Similar measures have been imposed by PN’s competitors, including the Queensland-based freight-haulage company, Aurizon. In 2015, it announced a major restructure, including the slashing of 800 jobs, aimed at cost-savings of up to $380 million. Those sackings followed over 2,000 job cuts at Aurizon between 2010 and 2015.

In every instance, the RTBU has collaborated with the major freight companies to suppress opposition from workers. It has called only token industrial action limited to individual workplaces, aimed at isolating workers in each division.

To the extent that the union has voiced opposition to the continuous restructuring at PN, it has been from the standpoint that it has not been consulted sufficiently. The union is particularly concerned that the rural and bulk EBA could limit its bargaining powers. In other words, the union is above all anxious to maintain its position at the negotiating table where it will continue to bargain away the jobs, wages and conditions of the workers it falsely claims to represent.
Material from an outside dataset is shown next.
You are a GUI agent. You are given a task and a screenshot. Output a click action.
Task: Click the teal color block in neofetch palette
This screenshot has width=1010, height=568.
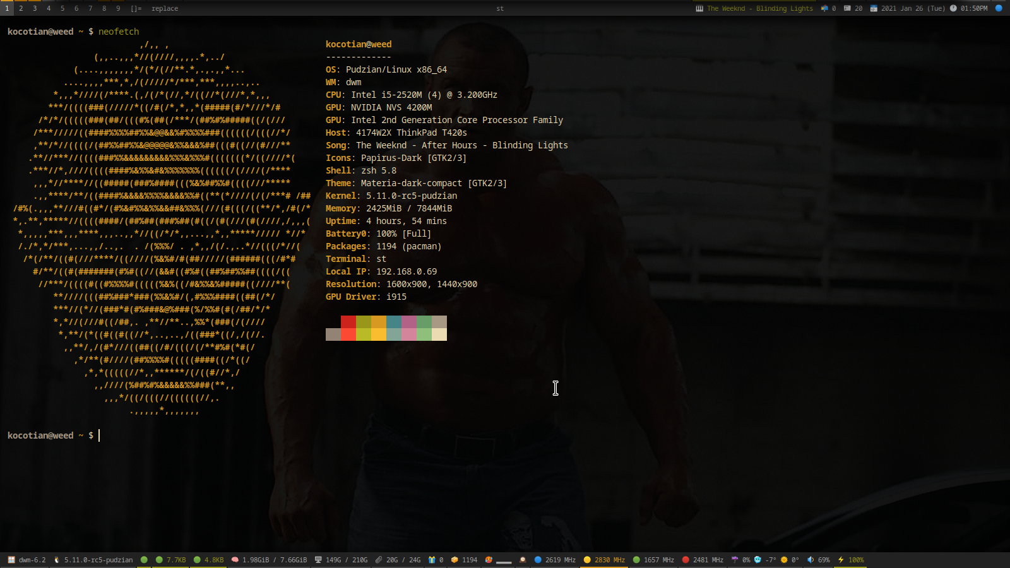click(x=394, y=322)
The record makes clear that a struggle against the offensive by PN and other freight companies can only take place through a rebellion against the RTBU. What is required are independent, rank-and-file committees completely independent of the union aimed at uniting workers across the sector to coordinate strike action, issue appeals to other workers facing similar attacks, and to discuss a political strategy to take the fight forward.

Above all, the relentless restructuring in the freight industry underscores the necessity for a workers’ government, based on socialist policies, including placing the major mining, agribusiness, rail and infrastructure companies under public ownership and workers’ control.